Print the entries that appear below, exactly as written and without their pictures.

- - - -

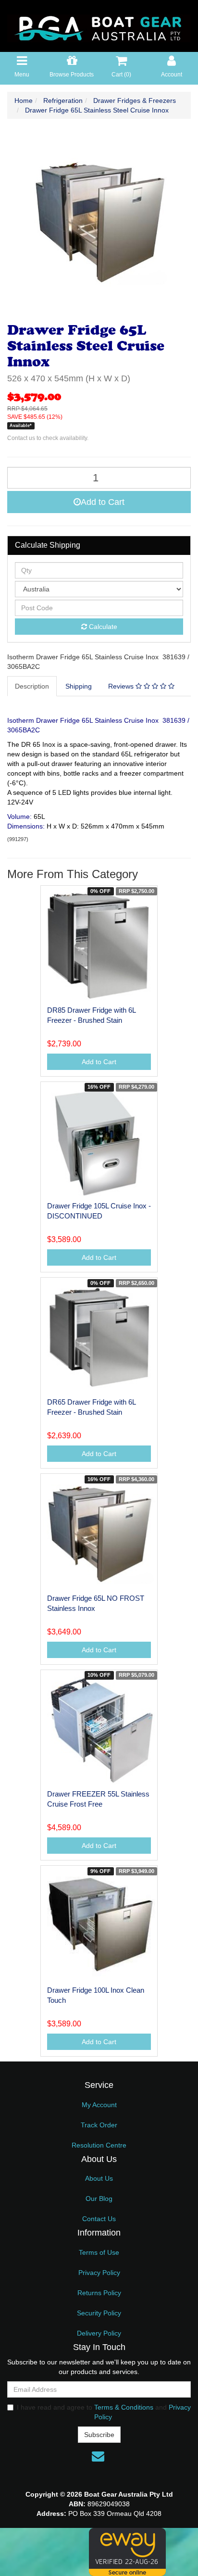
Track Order (99, 2125)
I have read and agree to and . (104, 2412)
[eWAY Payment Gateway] (127, 2551)
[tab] (32, 686)
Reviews (122, 686)
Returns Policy (99, 2293)
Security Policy (99, 2313)
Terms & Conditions (123, 2407)
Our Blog (99, 2198)
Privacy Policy (99, 2272)
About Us (99, 2178)
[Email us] (98, 2456)
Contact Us (99, 2219)
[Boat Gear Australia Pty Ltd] (99, 25)
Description (32, 686)
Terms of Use (99, 2252)
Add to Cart (102, 502)
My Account (99, 2105)
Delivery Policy (99, 2333)
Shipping (78, 686)
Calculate (102, 626)
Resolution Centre (99, 2145)
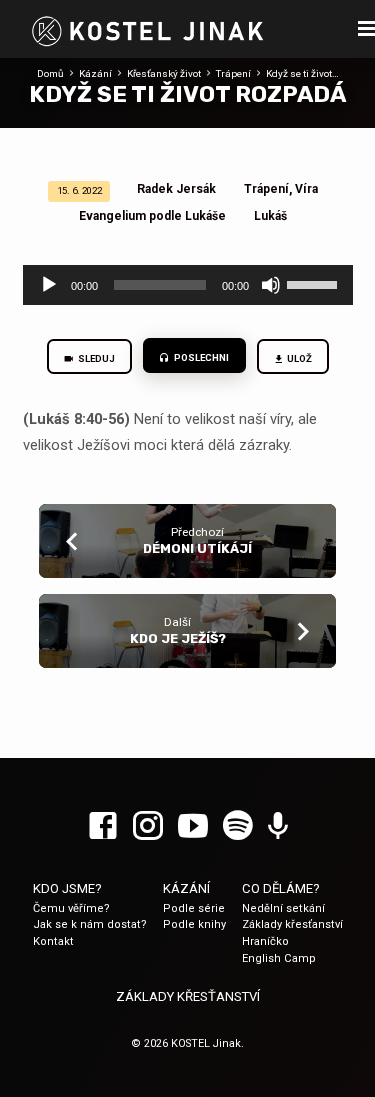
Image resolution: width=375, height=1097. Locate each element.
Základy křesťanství (292, 924)
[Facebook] (103, 827)
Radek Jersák (176, 189)
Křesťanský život (164, 73)
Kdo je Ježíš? (178, 638)
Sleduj (95, 358)
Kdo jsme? (67, 888)
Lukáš (270, 216)
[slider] (315, 283)
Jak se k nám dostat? (90, 924)
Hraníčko (265, 941)
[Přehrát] (49, 285)
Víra (306, 189)
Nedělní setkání (283, 908)
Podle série (194, 908)
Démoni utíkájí (197, 548)
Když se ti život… (302, 73)
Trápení (233, 73)
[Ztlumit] (271, 285)
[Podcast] (278, 827)
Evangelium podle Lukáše (152, 216)
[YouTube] (193, 827)
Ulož (298, 358)
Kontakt (53, 941)
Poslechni (200, 357)
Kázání (95, 73)
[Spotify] (238, 827)
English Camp (279, 958)
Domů (50, 73)
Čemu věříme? (71, 908)
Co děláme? (281, 888)
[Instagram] (148, 827)
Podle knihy (194, 924)
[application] (188, 285)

- - - -

Response to the task:
Track Order (99, 2125)
I have read and agree to and . (104, 2412)
[eWAY Payment Gateway] (127, 2551)
[tab] (32, 686)
Reviews (122, 686)
Returns Policy (99, 2293)
Security Policy (99, 2313)
Terms & Conditions (123, 2407)
Our Blog (99, 2198)
Privacy Policy (99, 2272)
About Us (99, 2178)
[Email us] (98, 2456)
Contact Us (99, 2219)
[Boat Gear Australia Pty Ltd] (99, 25)
Description (32, 686)
Terms of Use (99, 2252)
Add to Cart (102, 502)
My Account (99, 2105)
Delivery Policy (99, 2333)
Shipping (78, 686)
Calculate (102, 626)
Resolution Centre (99, 2145)
Image resolution: width=375, height=1097. Locate each element.
Základy křesťanství (292, 924)
[Facebook] (103, 827)
Radek Jersák (176, 189)
Křesťanský život (164, 73)
Kdo je Ježíš? (178, 638)
Sleduj (95, 358)
Kdo jsme? (67, 888)
Lukáš (270, 216)
[slider] (315, 283)
Jak se k nám dostat? (90, 924)
Hraníčko (265, 941)
[Přehrát] (49, 285)
Víra (306, 189)
Nedělní setkání (283, 908)
Podle série (194, 908)
Démoni utíkájí (197, 548)
Když se ti život… (302, 73)
Trápení (233, 73)
[Ztlumit] (271, 285)
[Podcast] (278, 827)
Evangelium podle Lukáše (152, 216)
[YouTube] (193, 827)
Ulož (298, 358)
Kontakt (53, 941)
Poslechni (200, 357)
Kázání (95, 73)
[Spotify] (238, 827)
English Camp (279, 958)
Domů (50, 73)
Čemu věříme? (71, 908)
Co děláme? (281, 888)
[Instagram] (148, 827)
Podle knihy (194, 924)
[application] (188, 285)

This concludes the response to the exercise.